Дана отмашка, путь открыт,
И ты, не думая, идешь,
Дорога под ноги бежит,
А ты все ждешь, пока живешь.
Может, когда-нибудь
Найдется лучший путь,
И время — не беда,
Ну а пока ты жив —
Перед тобой лежит
Дорога в никуда.

Глава 6

Говорят, жизнь как зебра — полоса черная, полоса белая. Что-то в последнее время у меня такая же ерунда с пробуждениями. В Нижнем хуторе нормально проснулся — позавчера с похмелья голова раскалывалась, вчера с утра жизнью вполне доволен был — сегодня чуть дуба не дал. Что ж такое творится?

Это утро стало самым жутким, пожалуй, за последние года полтора. Дело не в том, что встать пришлось в пять утра (к ранним подъемам все патрульные привыкают быстро), — просто, когда попытался подняться с матраца, меня так скрутило, что минут десять пришлось расслаблять сведенные мышцы. Все тело болело, поясница не сгибалась, а во рту стоял пронзительно-горький привкус — наглядное подтверждение того, что «Синий доктор» с печенью вчера особо не церемонился. Положительных моментов два: голова была совершенно ясной, а под снятым с плеча бинтом обнаружилось только пятно бледно-розовой кожи — от раны не осталось и следа.

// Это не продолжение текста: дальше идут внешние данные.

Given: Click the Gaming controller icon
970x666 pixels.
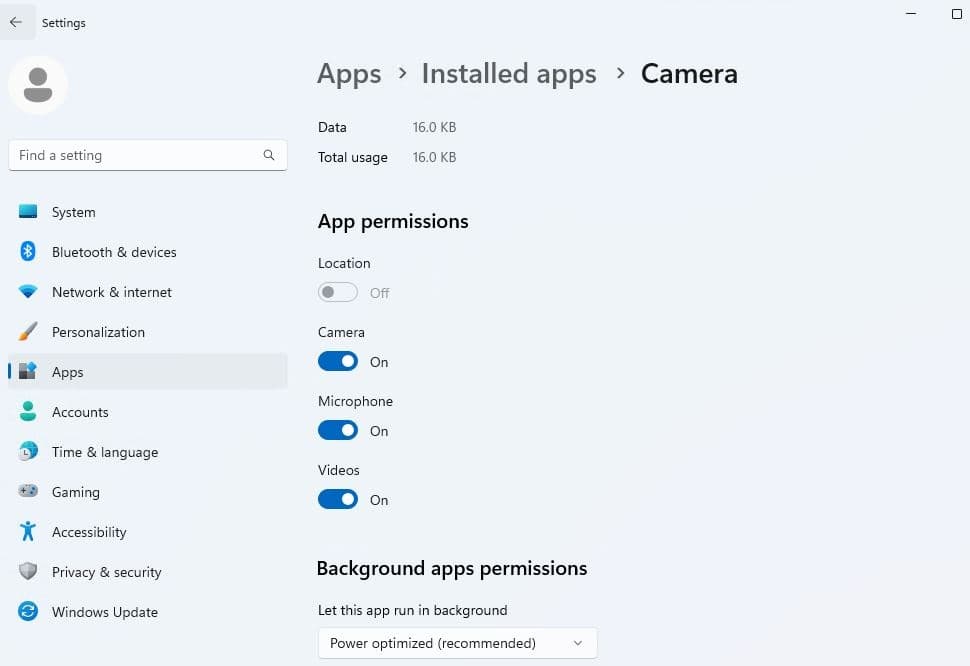Looking at the screenshot, I should (x=28, y=492).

Сейчас я топтался на входе в восточный пропускной пункт и прикидывал, что сделаю с Максом и Ветрицким, когда они наконец появятся. Время было уже без четверти семь. Еще не хватало опоздать на встречу с патрульными из первой роты. Зря их вчера строил, что ли? Настроение, бывшее не самым лучшим с момента пробуждения, неуклонно портилось по мере того, как минутная стрелка на часах в караулке, куда я забегал погреться, приближалась к семи. Нет, сегодня день просто исключительный, все ведет к тому, чтобы устроить этим разгильдяям разнос: встать пришлось ни свет ни заря, патроны серебром начинить не успел, печень давит, а Дед Мороз, устроивший вчера себе выходной, вышел в ночь и начал ударными темпами наверстывать упущенное — ртутный столбик на термометре за окном караулки опустился до минус тридцати. У нас нередко бывает и холоднее, но после вчерашнего потепления ощущения жуткие.

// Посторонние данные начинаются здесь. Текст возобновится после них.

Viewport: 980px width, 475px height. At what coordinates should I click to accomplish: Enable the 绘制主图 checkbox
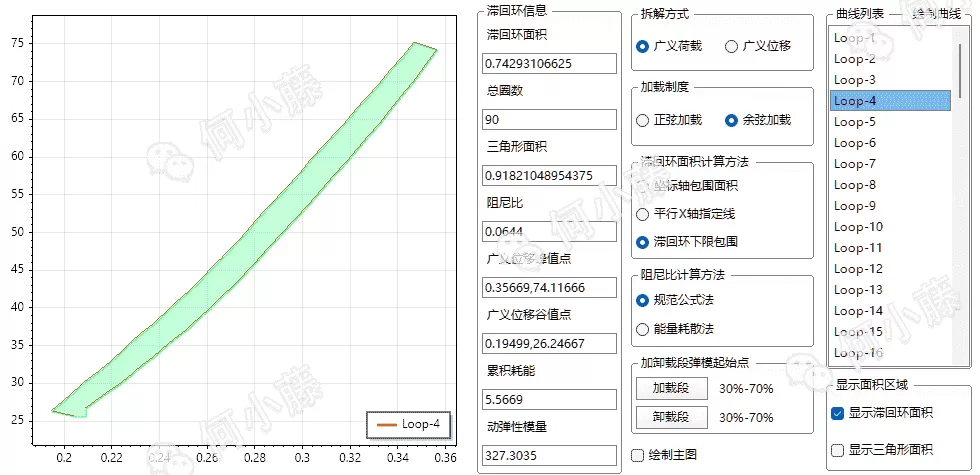point(638,455)
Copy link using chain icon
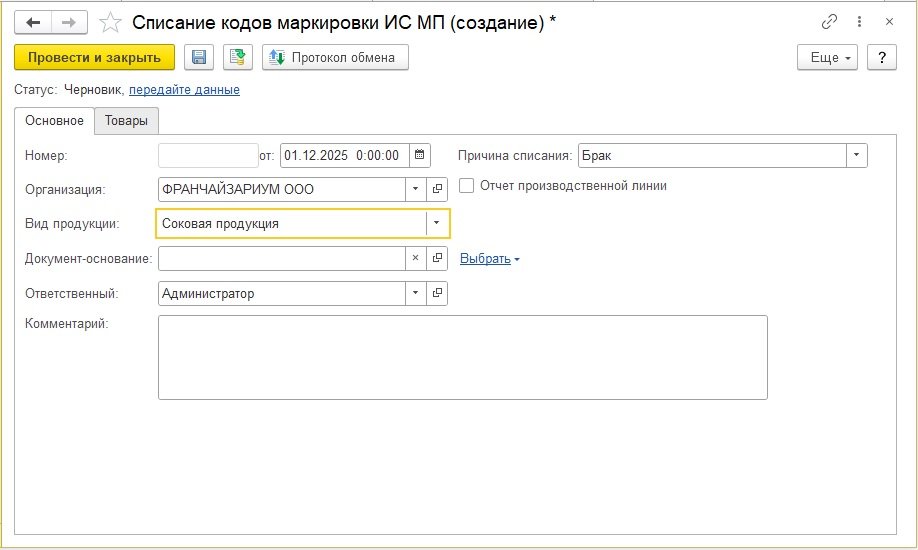 pos(829,22)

Чтобы хоть как-то отвлечься, я в очередной раз начал мысленно проверять амуницию. Вроде все на месте, но мало ли. Ружье с пока еще не снятыми пломбами на плече, часть патронов в патронташе рядом с ножнами, остальные вместе с испорченным «Драконьим яйцом» в брезентовой сумке. Другие артефакты и разная мелочевка — небольшой котелок, аптечка, железная кружка, ложка с вилкой, банка тушенки, моток серебряной проволоки, запасные теплые носки и белье — убраны в вещевой мешок. Пара метательных ножей в нашитых на штанах ножнах, зажигалка в кармане. Кажись, ничего не забыл.

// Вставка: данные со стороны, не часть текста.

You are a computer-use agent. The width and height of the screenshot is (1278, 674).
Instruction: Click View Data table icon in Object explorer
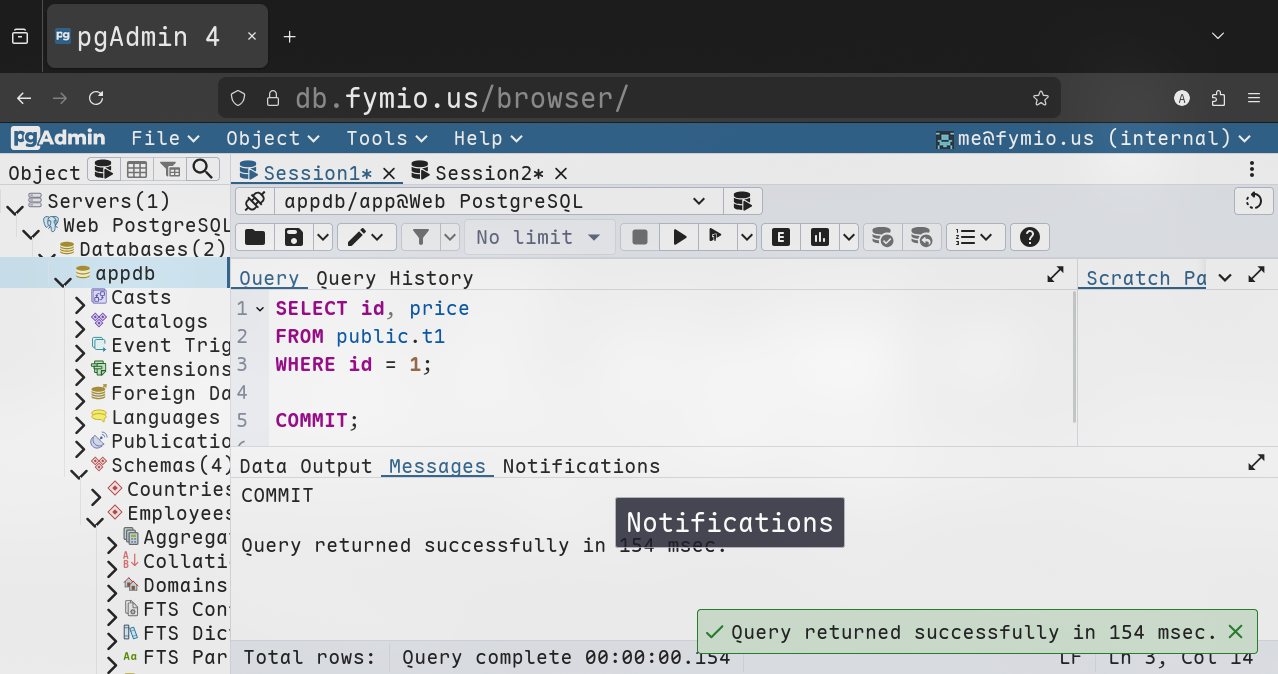[x=137, y=170]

Холодно. Ботинки, толстые ватные штаны, кофта, теплое белье, мохнатый шарф, фуфайка и шапка-ушанка от мороза защищают неплохо, но нос мерзнет даже под опущенной на лицо вязаной шапочкой. Я потоптался на месте, поправил заткнутый за пояс топор и, подхватив с присыпанной снегом лавочки вещмешок и лыжи, заскочил в караулку. На часах без десяти семь. Они что, мое терпение испытывают?

В просторном и казавшемся еще больше из-за отсутствия мебели и побеленных стен помещении было холодно и сильно накурено. Дымили все: солдаты гарнизона, сидевшие в отгороженном решеткой закутке, развалившиеся на лавках ремонтники, по случаю холодной погоды вовсе не горевшие желанием отправляться на обход стены, и слоняющиеся без дела дружинники, забредшие сюда с улицы погреться. Больше заняться нечем, что ли? Я отошел от двери подальше, бросил на пол вещевой мешок, прислонил лыжи к стене и закатал шапочку на лоб. Пару минут погреюсь — и снова на свежий воздух.